→ Directive
Extract verbatim from the listing the lines beginning with the one that contains "The width and height of the screenshot is (867, 562)." and continuing through the one that contains "(1425, 283).", including both of these lines.

→ Data provided

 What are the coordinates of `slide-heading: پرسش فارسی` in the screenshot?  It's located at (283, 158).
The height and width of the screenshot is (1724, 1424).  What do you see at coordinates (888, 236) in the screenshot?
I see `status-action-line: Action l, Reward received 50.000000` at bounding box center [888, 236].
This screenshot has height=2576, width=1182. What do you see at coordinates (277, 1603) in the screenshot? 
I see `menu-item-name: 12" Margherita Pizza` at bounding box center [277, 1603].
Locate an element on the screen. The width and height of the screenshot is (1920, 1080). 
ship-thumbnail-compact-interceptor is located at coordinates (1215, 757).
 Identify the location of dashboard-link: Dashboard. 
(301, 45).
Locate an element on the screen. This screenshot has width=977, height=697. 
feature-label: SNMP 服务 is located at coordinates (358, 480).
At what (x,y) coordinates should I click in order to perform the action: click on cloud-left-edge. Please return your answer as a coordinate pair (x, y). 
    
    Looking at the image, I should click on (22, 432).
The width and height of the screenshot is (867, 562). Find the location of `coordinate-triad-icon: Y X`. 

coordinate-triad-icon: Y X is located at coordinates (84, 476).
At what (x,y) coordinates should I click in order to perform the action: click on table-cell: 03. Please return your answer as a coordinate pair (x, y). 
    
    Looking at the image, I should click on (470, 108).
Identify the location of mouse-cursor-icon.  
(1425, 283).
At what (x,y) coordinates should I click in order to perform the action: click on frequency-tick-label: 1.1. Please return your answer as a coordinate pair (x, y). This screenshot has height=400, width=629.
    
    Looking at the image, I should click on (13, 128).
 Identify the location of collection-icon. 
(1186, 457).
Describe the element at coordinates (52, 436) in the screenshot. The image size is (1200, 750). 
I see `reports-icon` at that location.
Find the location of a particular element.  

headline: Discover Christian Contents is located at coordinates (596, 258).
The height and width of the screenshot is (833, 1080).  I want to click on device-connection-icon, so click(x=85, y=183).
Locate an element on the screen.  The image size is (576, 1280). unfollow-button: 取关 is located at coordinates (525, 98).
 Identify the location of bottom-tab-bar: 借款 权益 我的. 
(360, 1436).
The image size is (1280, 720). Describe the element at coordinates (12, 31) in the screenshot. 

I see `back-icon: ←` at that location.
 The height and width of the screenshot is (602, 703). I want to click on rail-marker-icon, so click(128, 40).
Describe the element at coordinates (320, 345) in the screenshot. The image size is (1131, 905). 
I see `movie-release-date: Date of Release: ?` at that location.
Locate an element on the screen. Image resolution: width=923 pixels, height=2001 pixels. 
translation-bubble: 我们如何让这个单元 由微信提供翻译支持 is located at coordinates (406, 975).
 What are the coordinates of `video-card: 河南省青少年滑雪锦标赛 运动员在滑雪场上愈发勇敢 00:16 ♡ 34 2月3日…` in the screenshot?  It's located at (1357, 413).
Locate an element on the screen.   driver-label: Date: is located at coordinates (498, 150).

→ Your response
The width and height of the screenshot is (867, 562). Find the location of `coordinate-triad-icon: Y X`. 

coordinate-triad-icon: Y X is located at coordinates (84, 476).
At what (x,y) coordinates should I click in order to perform the action: click on table-cell: 03. Please return your answer as a coordinate pair (x, y). 
    
    Looking at the image, I should click on (470, 108).
Identify the location of mouse-cursor-icon.  
(1425, 283).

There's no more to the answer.